▶ WHAT YOU WILL DO:
Can you render the lines from the start of the stored records through the line containing "center [820, 134].", both included, as a numbered list with blank lines skipped and the pictures left out?

(Stored records)

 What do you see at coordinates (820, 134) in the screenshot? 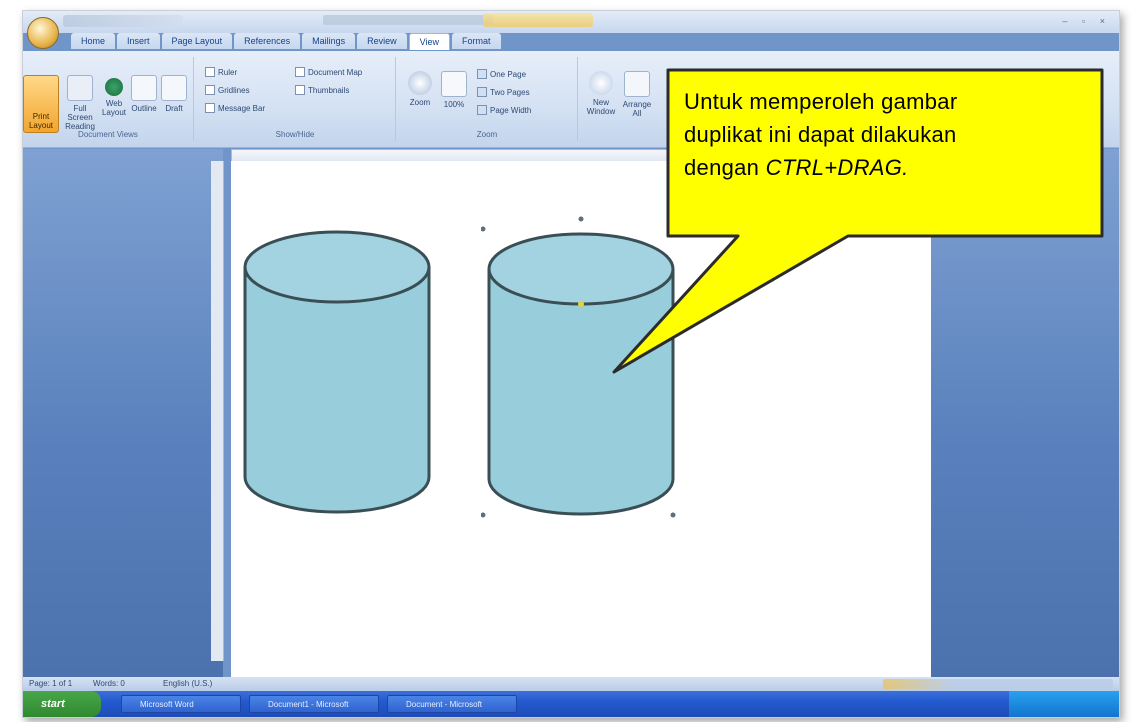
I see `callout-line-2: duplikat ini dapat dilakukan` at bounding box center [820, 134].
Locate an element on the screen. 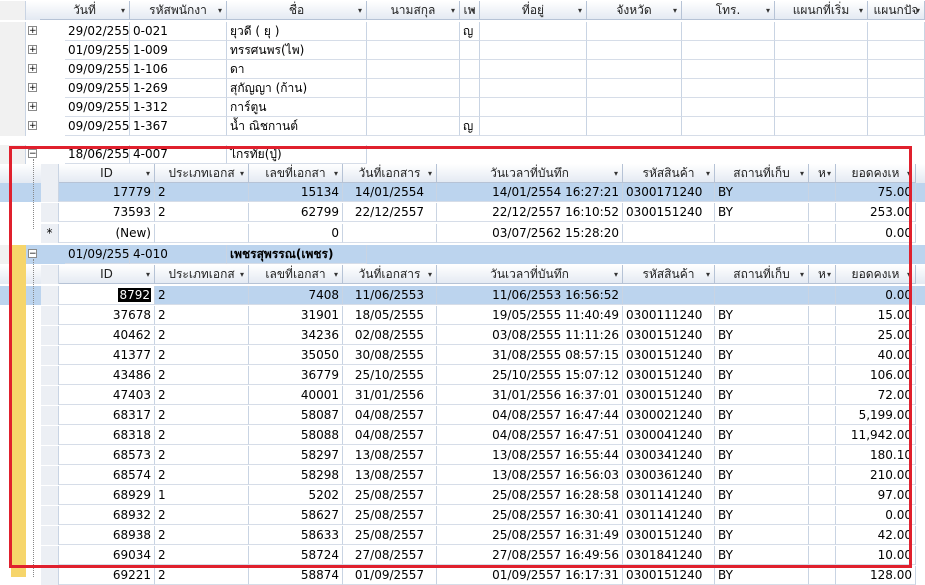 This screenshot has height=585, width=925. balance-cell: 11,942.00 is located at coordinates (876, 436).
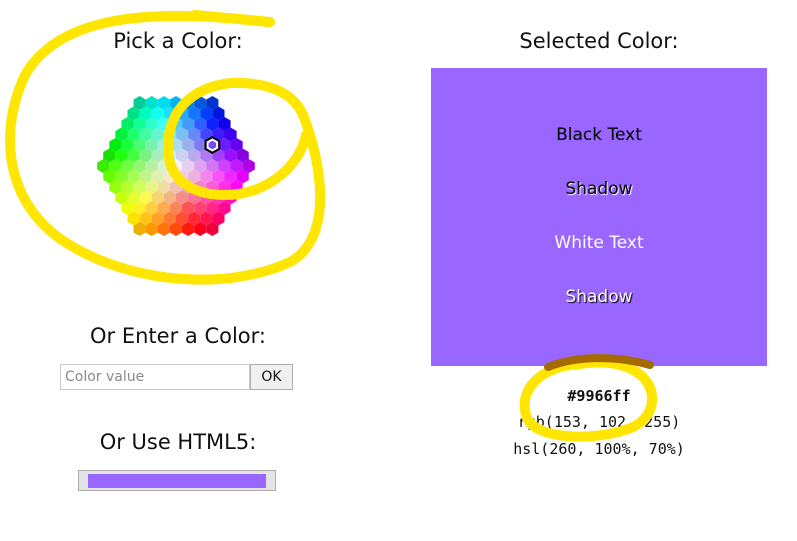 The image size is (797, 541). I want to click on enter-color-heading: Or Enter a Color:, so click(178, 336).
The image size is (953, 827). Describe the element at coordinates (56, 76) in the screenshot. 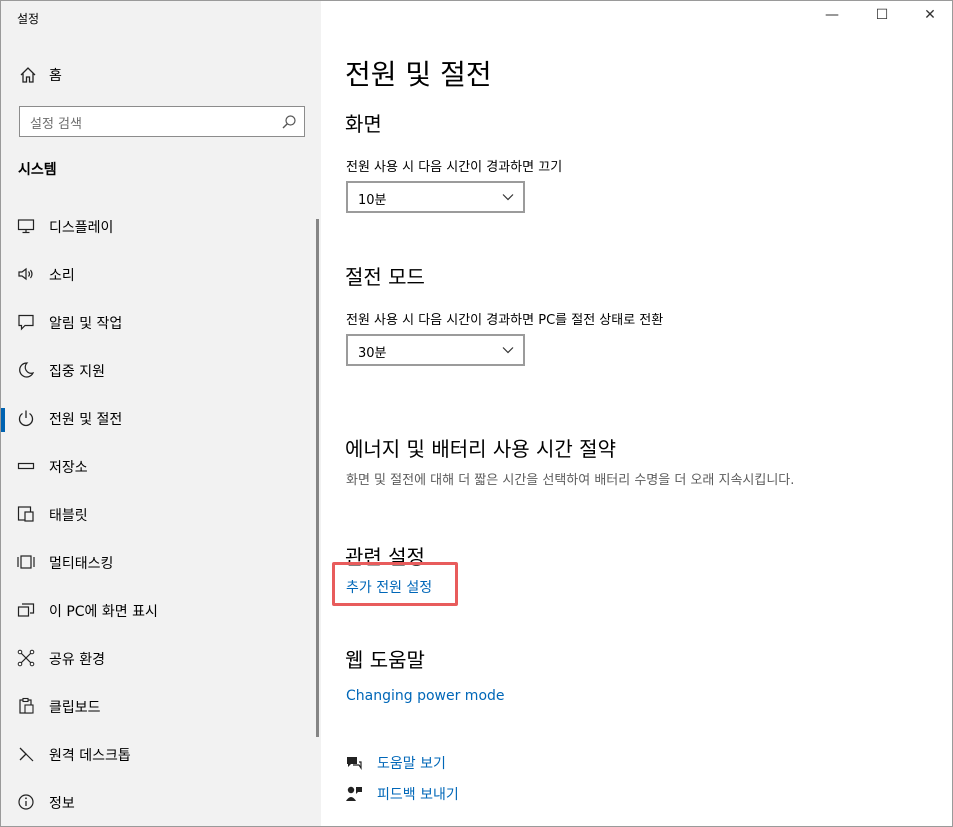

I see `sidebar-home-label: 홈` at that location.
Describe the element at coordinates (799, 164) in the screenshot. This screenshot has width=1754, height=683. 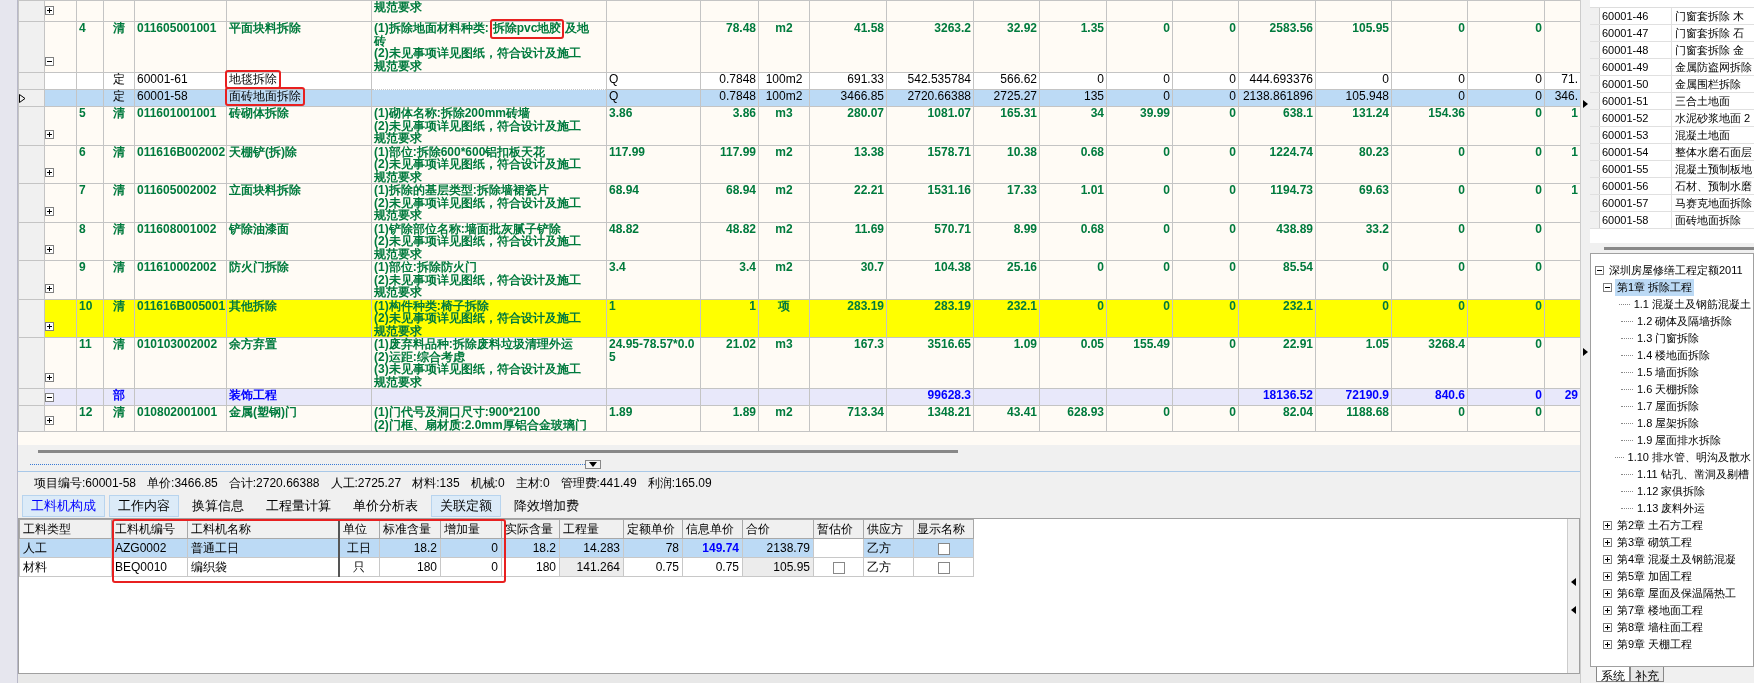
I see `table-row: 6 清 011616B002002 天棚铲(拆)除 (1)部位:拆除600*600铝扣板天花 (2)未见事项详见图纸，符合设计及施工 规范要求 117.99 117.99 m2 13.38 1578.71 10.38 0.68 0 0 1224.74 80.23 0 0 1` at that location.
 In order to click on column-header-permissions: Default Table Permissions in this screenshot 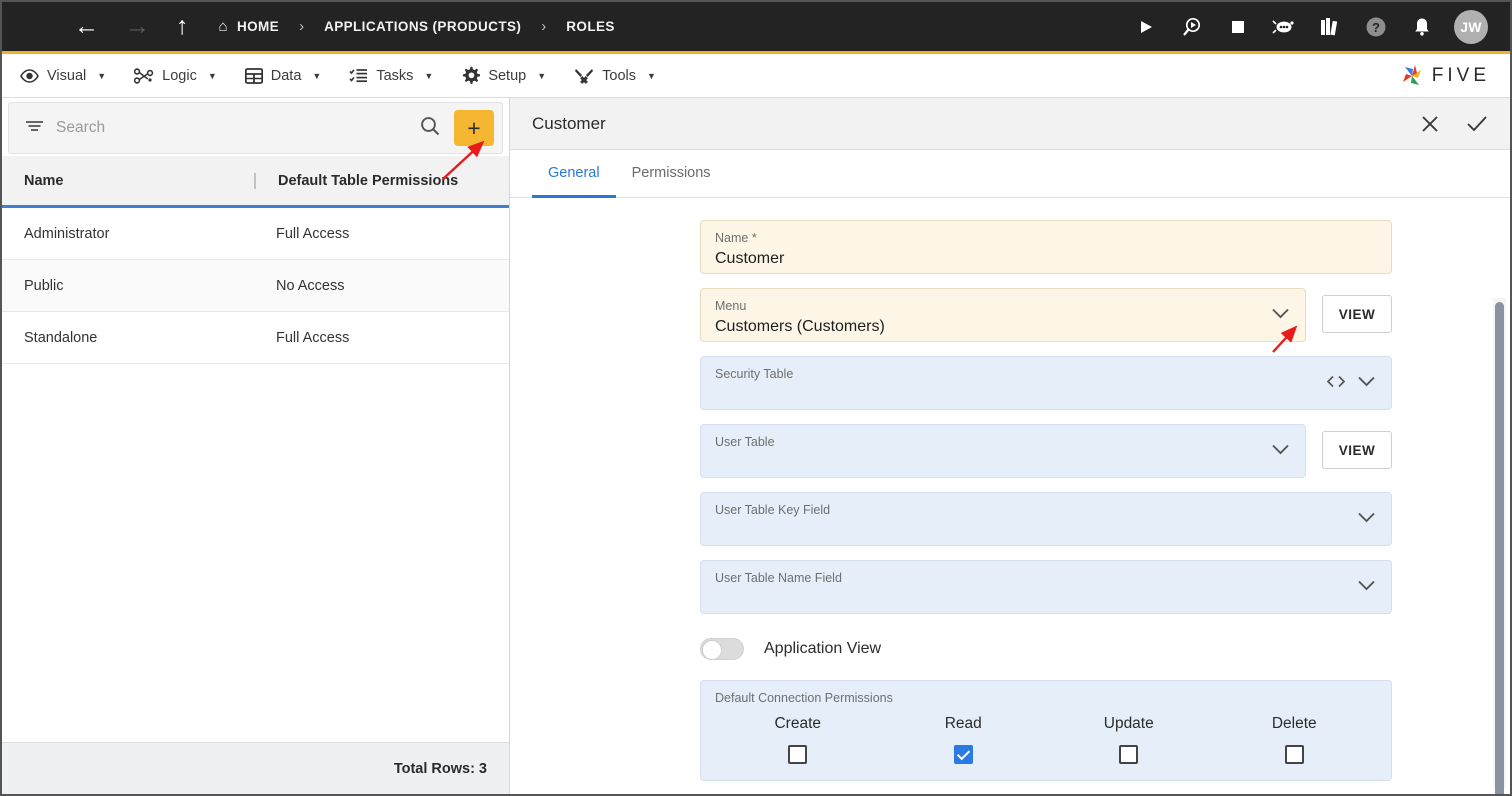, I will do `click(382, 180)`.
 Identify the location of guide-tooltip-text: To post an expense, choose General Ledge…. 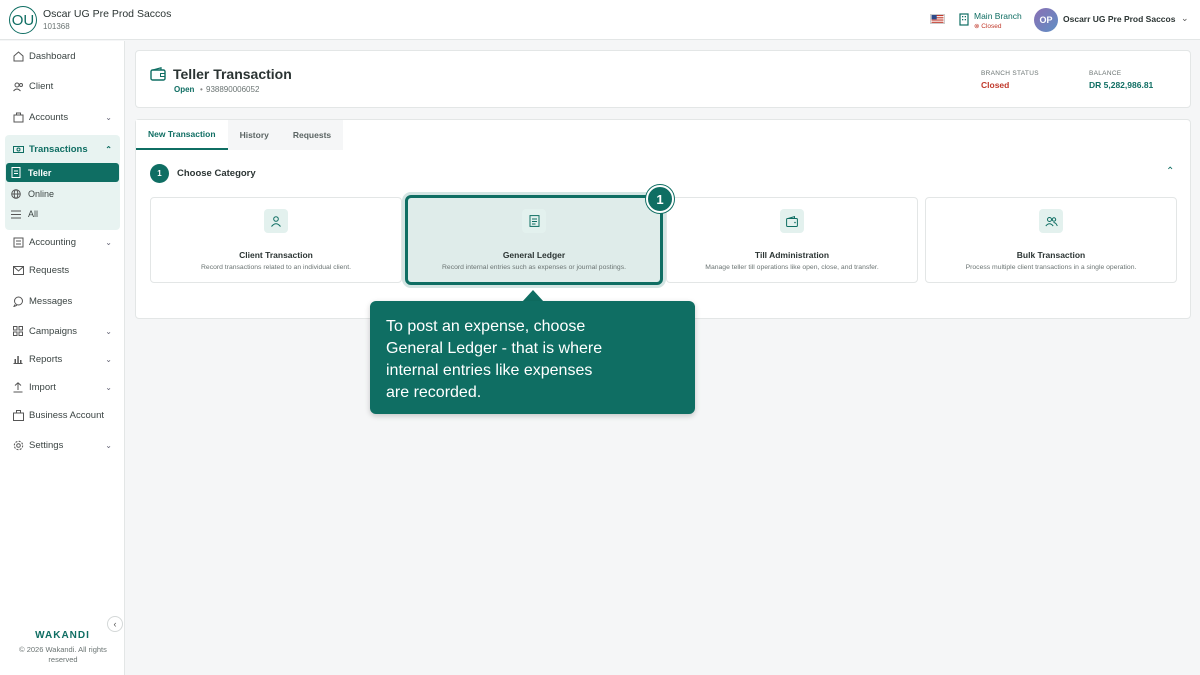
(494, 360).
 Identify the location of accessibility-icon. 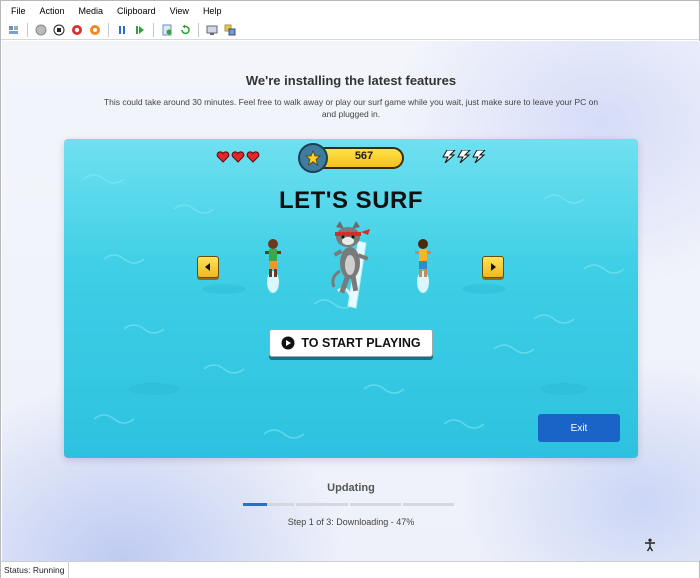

▶ RESULT FOR THIS EXERCISE:
1.  What do you see at coordinates (820, 134) in the screenshot? 
2. I see `callout-line-2: duplikat ini dapat dilakukan` at bounding box center [820, 134].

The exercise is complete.